Implementing KDE with Julia

Why am I writing about KDE’s? At the recommendation of Will Kurt’s probability blog I’ve been reading a great book on data analysis by Philipp K. Janert:

This book has a great intro to KDEs that explain the motivation. My own abbreviated version are that KDEs provide a useful technique to visualize a variables distribution. Visualizing your data is an important step to take early in the data analysis stage. In fact, there are many metrics that we commonly use to understand a variable that have an implicit assumption that your data are `unimodal`

(having a single peak). If your data doesn’t have this structure then you may be mislead by measures of central tendency (mean/median/mode), outliers, or other statistical methods (linear regression, t-tests, etc.).

This post’s structure follows closely with how I commonly learn topics.
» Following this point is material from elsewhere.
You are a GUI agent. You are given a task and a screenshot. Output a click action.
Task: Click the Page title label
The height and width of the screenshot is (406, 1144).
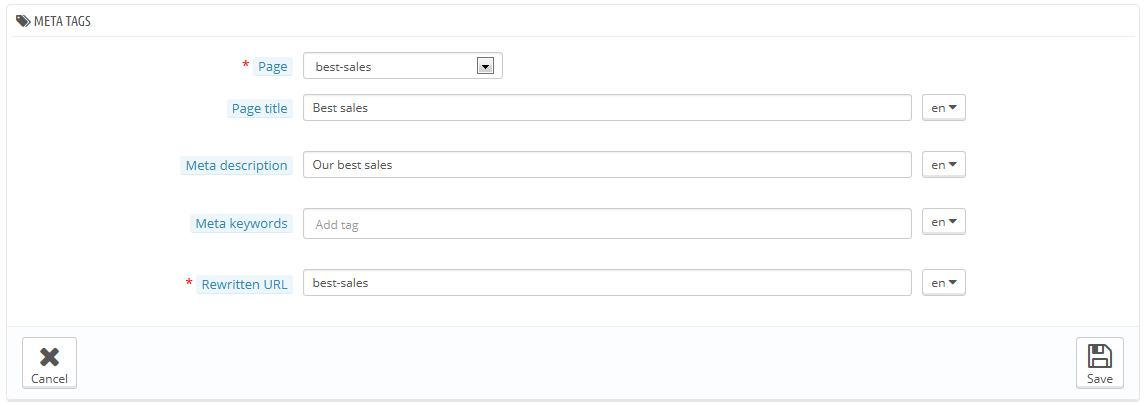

I start at a high level, using a pre-canned solution for the algorithm, and then work backward to find out what’s going on underneath.

I use a small example I discovered on the Wikipedia page for KDEs. It uses a handful of data points for a single variable:

Sample | Value |
---|---|

1 | -2.1 |

2 | -1.3 |

3 | -0.4 |

4 | 1.9 |

5 | 5.1 |

6 | 6.2 |

Let’s start with a basic `dot`

plot of these points. I’ll be using the `Julia Programming Language`

for these examples.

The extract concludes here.